Isto posto, a investigação a qual nos propomos é a seguinte: tentar explicitar o sistema hegeliano da função da linguagem como portadora do Logos [λόγος] que abarca, em sua integralidade, o sentido etimológico deste vocábulo grego (que, em Hegel, se expressa como Discurso – Razão – em sua efetividade-real [Wirklichkeit] como esta função se insere dentro do problema da intersubjetividade na afirmação da singularidade no universal e como esta conexão pode possibilitar o verdadeiro reconhecimento efetivo.
A Fenomenologia do Espírito se apresenta como uma obra que, em função de sua natureza histórica e de sua proposta de uma nova maneira de filosofar, é capaz de afugentar qualquer leitor nas suas primeiras páginas — isto, claro, se este não estiver imbuído de uma obstinação ferrenha para tentar compreendê-la. A principal crítica que lhe é dirigida é que, talvez, o estilo escolhido por Hegel tenha sido propositalmente hermético.
Tal crítica não nos parece válida. Pois, se a Fenomenologia é uma obra que, à primeira vista, se apresenta quase que incompreensível em decorrência da maneira como está escrita, numa leitura mais atenta percebe-se que o que lhe subjaz são os problemas que Hegel procura resolver; em outras palavras, a escrita é densa porque a articulação conceitual de problemas tão graves assim o exige. Como tal, suas exposições e resoluções estão em seu devido lugar.
Seja como for, começaremos, paradoxalmente, por citar uma difícil passagem do Prefácio³:
O botão desaparece no desabrochar da flor, e poderia dizer-se que a flor o refuta; do mesmo modo que o fruto faz a flor parecer um falso ser-aí da planta, pondo-se como sua verdade em lugar da flor: essas formas não só se distinguem, mas também se repelem como incompatíveis entre si. Porém, ao mesmo tempo, sua natureza fluida faz dela momentos da unidade orgânica, na qual, longe de se contradizerem, todos são igualmente necessários. É essa igual necessidade que constitui unicamente a vida do todo (HEGEL, 2012b, p. 26).

- **Instruções da tarefa**:
Prossiga o excerto sobre a linguagem e o Logos na Fenomenologia do Espírito de Hegel a partir do ponto em que ele termina. A listagem que vem a seguir é um material à parte, sem relação com o excerto.

- **Dados apresentados**:
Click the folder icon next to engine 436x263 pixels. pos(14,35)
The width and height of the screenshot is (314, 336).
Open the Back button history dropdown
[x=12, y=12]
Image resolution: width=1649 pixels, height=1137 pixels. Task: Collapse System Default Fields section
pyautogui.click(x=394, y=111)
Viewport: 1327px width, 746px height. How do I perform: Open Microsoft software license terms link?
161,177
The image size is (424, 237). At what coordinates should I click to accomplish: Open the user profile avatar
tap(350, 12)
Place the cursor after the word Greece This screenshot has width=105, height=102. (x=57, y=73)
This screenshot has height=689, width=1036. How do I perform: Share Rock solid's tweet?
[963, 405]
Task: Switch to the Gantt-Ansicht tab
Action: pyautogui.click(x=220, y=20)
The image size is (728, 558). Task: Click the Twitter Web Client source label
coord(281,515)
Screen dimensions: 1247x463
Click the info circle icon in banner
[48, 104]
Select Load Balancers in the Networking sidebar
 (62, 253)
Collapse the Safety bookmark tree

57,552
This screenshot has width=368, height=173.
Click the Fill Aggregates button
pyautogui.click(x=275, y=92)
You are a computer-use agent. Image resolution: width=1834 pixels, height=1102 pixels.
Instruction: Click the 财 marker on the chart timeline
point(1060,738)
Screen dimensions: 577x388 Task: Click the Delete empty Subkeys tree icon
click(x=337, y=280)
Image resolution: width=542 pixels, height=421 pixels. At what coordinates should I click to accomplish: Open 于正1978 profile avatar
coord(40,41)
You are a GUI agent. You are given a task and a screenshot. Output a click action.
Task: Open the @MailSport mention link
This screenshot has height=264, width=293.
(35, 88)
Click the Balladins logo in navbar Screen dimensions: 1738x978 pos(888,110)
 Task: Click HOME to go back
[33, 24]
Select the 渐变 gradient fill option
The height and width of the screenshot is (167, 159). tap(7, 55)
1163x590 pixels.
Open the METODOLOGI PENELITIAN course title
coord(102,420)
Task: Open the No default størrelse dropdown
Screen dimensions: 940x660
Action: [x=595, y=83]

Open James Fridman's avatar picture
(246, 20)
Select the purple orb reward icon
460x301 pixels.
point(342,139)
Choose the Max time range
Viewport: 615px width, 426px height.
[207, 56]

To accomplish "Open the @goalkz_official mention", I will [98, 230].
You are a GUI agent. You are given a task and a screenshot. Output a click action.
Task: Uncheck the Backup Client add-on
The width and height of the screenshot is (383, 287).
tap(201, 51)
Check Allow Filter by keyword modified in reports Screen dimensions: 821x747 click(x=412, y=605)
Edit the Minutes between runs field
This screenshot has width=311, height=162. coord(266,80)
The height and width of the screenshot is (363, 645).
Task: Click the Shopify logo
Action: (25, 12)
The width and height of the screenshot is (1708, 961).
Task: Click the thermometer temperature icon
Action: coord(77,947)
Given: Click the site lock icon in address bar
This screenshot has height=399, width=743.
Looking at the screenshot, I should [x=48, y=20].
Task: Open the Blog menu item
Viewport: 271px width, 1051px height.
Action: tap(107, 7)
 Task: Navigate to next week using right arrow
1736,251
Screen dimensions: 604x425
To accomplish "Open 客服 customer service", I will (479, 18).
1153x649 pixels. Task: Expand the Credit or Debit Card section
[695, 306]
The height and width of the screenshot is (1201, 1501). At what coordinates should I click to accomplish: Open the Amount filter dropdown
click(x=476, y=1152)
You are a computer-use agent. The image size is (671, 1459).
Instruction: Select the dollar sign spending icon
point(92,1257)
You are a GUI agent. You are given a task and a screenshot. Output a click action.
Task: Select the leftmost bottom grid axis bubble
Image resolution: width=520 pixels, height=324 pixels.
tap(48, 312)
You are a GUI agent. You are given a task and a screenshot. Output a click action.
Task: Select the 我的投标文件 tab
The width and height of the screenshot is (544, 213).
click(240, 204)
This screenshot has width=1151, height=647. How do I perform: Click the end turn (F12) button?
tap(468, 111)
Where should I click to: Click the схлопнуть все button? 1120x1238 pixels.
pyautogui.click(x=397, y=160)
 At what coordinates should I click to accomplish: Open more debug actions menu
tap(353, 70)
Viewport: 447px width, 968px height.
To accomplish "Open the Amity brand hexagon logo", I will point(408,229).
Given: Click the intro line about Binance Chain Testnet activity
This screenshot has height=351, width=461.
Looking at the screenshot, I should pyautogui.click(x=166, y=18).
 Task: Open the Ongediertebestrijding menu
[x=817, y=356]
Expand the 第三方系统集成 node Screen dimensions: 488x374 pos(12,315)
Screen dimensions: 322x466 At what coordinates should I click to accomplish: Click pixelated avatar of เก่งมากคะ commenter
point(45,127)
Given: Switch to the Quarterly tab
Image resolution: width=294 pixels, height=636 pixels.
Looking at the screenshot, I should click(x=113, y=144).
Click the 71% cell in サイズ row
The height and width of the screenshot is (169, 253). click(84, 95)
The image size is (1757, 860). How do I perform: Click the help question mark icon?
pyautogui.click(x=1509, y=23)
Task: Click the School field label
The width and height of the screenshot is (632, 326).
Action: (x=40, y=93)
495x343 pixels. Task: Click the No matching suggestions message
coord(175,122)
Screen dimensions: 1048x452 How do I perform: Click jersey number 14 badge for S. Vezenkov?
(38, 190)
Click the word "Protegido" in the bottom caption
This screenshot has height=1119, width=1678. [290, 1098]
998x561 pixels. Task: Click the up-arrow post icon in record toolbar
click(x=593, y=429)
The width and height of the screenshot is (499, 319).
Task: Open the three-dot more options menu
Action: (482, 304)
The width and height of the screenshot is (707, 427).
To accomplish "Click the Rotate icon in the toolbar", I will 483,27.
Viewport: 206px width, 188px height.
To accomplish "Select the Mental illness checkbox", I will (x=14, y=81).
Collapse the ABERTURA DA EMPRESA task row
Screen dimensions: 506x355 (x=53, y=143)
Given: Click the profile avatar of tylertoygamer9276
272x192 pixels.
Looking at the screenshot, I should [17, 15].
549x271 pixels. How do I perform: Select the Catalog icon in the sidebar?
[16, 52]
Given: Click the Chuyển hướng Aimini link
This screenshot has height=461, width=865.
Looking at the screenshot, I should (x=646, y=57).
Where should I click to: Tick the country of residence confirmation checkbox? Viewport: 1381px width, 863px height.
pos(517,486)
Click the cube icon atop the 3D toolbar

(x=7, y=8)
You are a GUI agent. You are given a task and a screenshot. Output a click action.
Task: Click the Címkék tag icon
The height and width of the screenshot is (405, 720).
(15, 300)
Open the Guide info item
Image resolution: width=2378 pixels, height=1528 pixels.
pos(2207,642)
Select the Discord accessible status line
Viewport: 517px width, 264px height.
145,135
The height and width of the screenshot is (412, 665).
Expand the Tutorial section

- **Resultado**:
Esta passagem do Prefácio é importante, pois expressa que, para Hegel, toda realidade é constituída de uma dialética viva. Contudo, cabe aqui destacar que se deve ter em conta uma diferença crucial para que se entenda a dimensão de que trata a referida passagem. Nomeadamente, a distinção entre entendimento e razão.
Mas por que, se são determinações ou momentos abstratos da consciência que são desenvolvidos na parte posterior ao Prefácio? No entanto, cabe lembrar que o Prefácio foi uma exigência do editor para que a Fenomenologia pudesse ser impressa e, por isso, o autor, a contragosto e já de posse do conhecimento de todos os momentos percorridos pela consciência, o elaborou. Seja como for, nele podemos claramente observar que o texto é também difícil em virtude do seu conteúdo, já que toca em alguns dos elementos da Lógica. Estes, contudo, ganhariam, entre os anos 1812-1816, o desenvolvimento detalhado que mereciam.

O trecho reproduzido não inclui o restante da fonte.